In recent years, the city of Dublin has become host to a thriving contemporary art scene. To celebrate this, we feature a selection of spaces that offer established programmes to encourage gallery goers and support emerging talent. Institutional and artist-run, these galleries focus on facilitating innovative, challenging and engaging contemporary visual art practice.
The Dublin City Council Arts Office has a dedicated building known as The LAB. This is a gallery and artist studio space largely dedicated to the work of younger artists. The LAB houses meeting rooms, rehearsal spaces and exhibition spaces, and aims to create a range of ways for audiences to engage with critical art practice. This unique institution is based on Foley Street in Dublin’s historic Monto.
The Green on Red Gallery is iconically situated in a warehouse space in Dublin’s city centre. One of the leading Irish contemporary art galleries, Green on Red represents established artists both Irish and international, including Gerard Byrne, Damien Flood and Nigel Rolfe. The gallery programme is based on 10 to 11 solo exhibitions and up to 2 group or thematic exhibitions per year, including public lectures, performances sound events, screenings and off-site projects.
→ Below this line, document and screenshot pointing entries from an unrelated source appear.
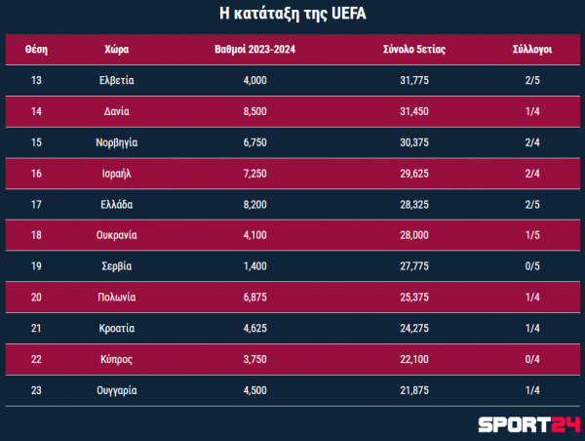585x441 pixels.
Task: Click Greece's 28,325 five-year total
Action: (414, 205)
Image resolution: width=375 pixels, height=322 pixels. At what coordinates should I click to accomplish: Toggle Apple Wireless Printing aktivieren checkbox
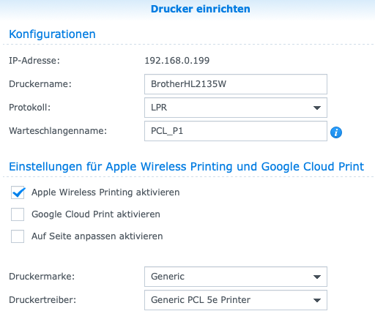point(18,192)
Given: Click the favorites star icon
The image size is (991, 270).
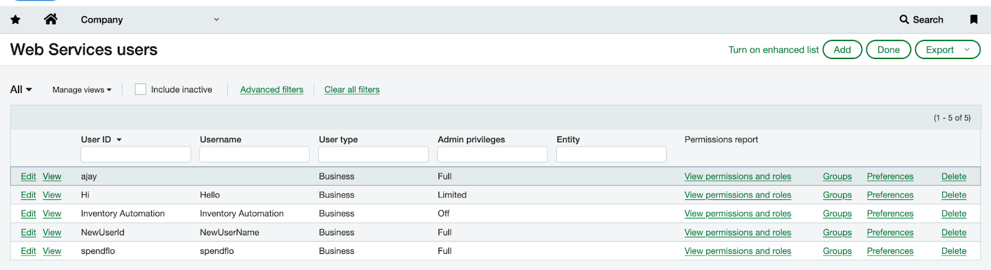Looking at the screenshot, I should click(15, 20).
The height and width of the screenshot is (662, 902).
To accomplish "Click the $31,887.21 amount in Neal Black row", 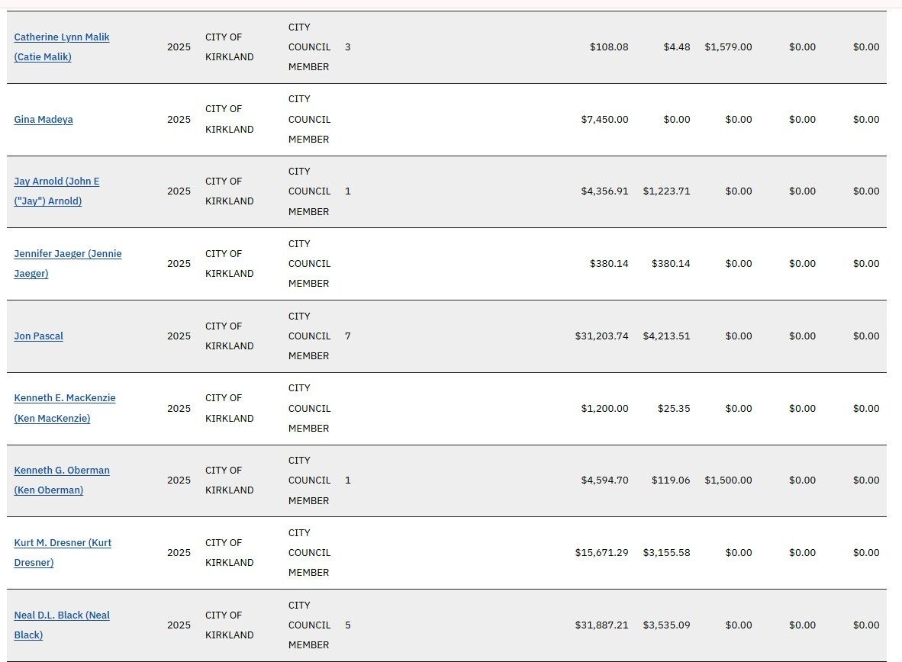I will click(x=602, y=625).
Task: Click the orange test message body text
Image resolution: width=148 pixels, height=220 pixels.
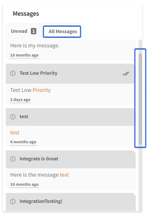Action: tap(15, 132)
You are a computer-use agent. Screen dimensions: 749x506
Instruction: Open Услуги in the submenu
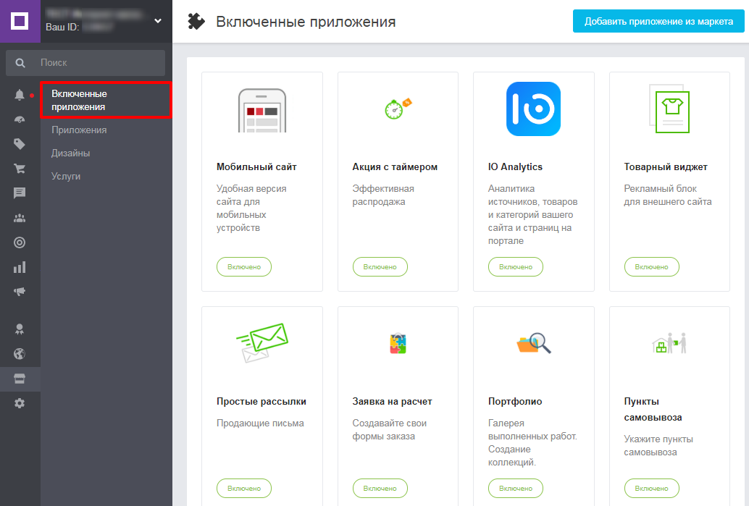pyautogui.click(x=66, y=176)
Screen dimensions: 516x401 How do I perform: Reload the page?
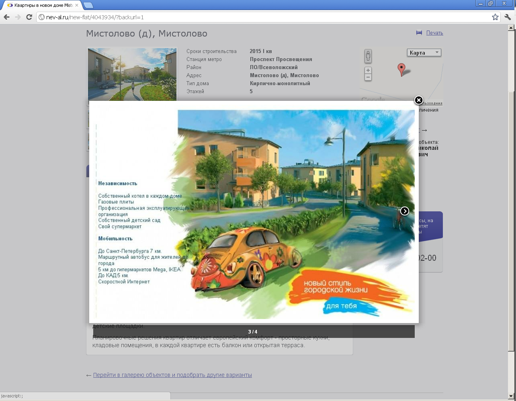click(29, 17)
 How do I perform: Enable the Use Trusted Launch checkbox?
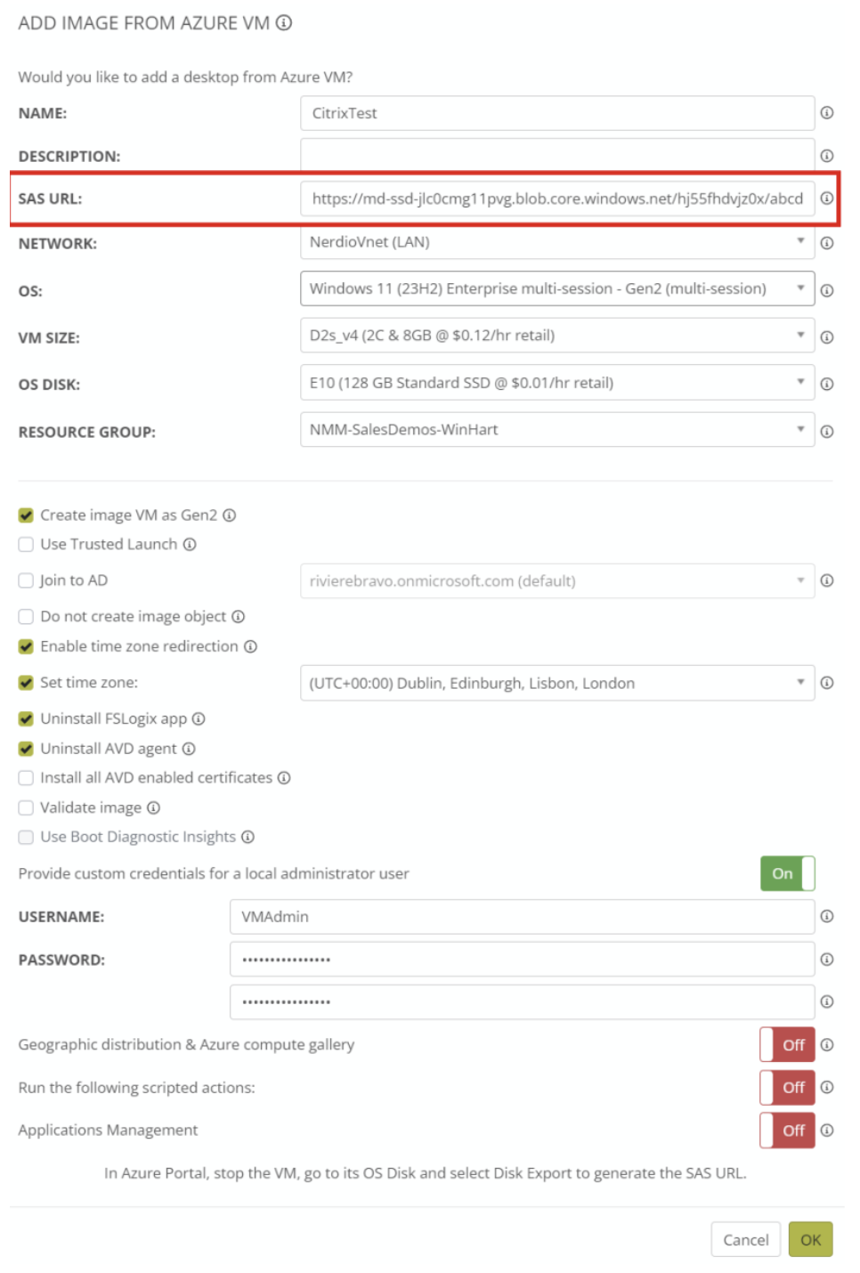26,545
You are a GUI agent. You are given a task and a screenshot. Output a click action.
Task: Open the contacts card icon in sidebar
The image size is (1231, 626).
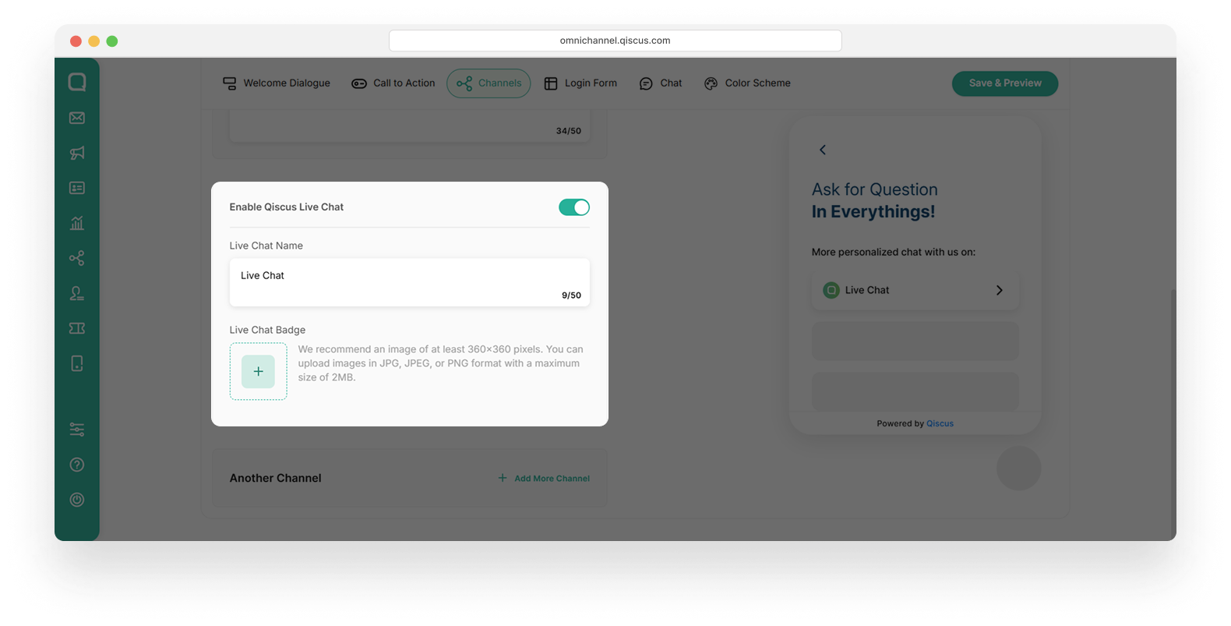76,188
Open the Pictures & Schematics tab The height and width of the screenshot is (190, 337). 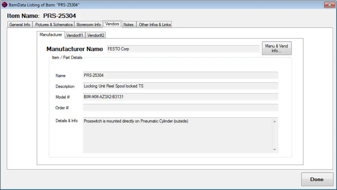(x=54, y=25)
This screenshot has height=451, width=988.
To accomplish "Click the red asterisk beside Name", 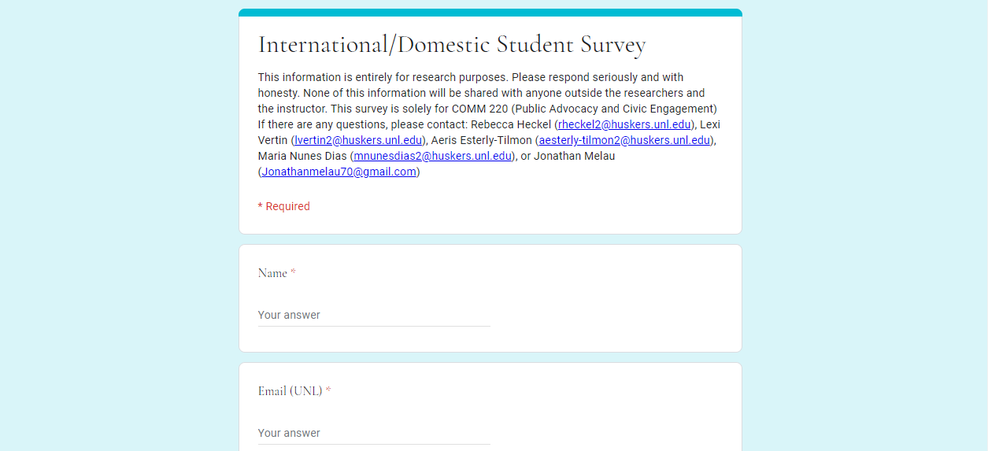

Project Arts Centre started off as a three-week festival at the Gate Theatre in 1966. This festival was a great success and lead to the establishment of a permanent alternative centre for performing and visual arts. The gallery space presents a series of free exhibitions throughout the year and its performance spaces showcase productions from some of Ireland’s most successful companies, alongside the work of new and emerging artists. Project Arts Centre also plays host to a number of productions from local and internationally focused festivals including Dublin Writers’ Festival, Dublin Theatre Festival and Dublin Fringe Festival.
The Temple Bar Gallery and Studios (TBG+S) is a gallery and art studio complex, and was one of the first DIY artist initiatives in Ireland. Started by a group of artists and administrators in 1983, TBG+S was a major part of the establishment of Temple Bar’s reputation as a place for cultural activities in Dublin during the 1980s, leading to its regeneration as Dublin’s cultural quarter in the early 1990s. Its aim is to support upcoming artists and to connect the public with the engaging dynamic of art.
Mother’s Tankstation is located on the fringe of the vast Guinness brewery complex, close to Heuston Station, IMMA and across the River Liffey from the National Museum at Collins Barracks (the ‘Luas’ tram stop Museum serves both). It is named after a disused Guinness storage shed, Tankstation No. 2, and a Depression-era restaurant in New Orleans called ‘Mother’s’. Acknowledging its location, the gallery aims to expand the city’s art scene beyond Dublin’s centre and exhibits six exhibitions a year of challenging international contemporary art in all mediums. The gallery has been rated amongst the top 500 in the world and opens 12-6pm, Thursday – Saturday. See website for exhibition details and summer closures.
Pallas Projects is an artist run organisation dedicated to facilitating artistic production by providing artist studios and curated projects in the city centre. This ongoing project started in 1996, collaborating with artists, curators and writers to engage and develop Irish contemporary art through solo projects by Irish and international artists. Pallas Projects aims to provide a constant space for artistic production and exhibition, searching for and inhabiting semi-permanent locations and temporary offsite exhibition/project scenarios, as well as fighting to maintain them. These have included a four year exhibition programme in a semi-derelict block of council flats, a white cube space in a former milking parlour, and collaborative projects with other major galleries. The project is now based at a long-term studio and project space in The Coombe.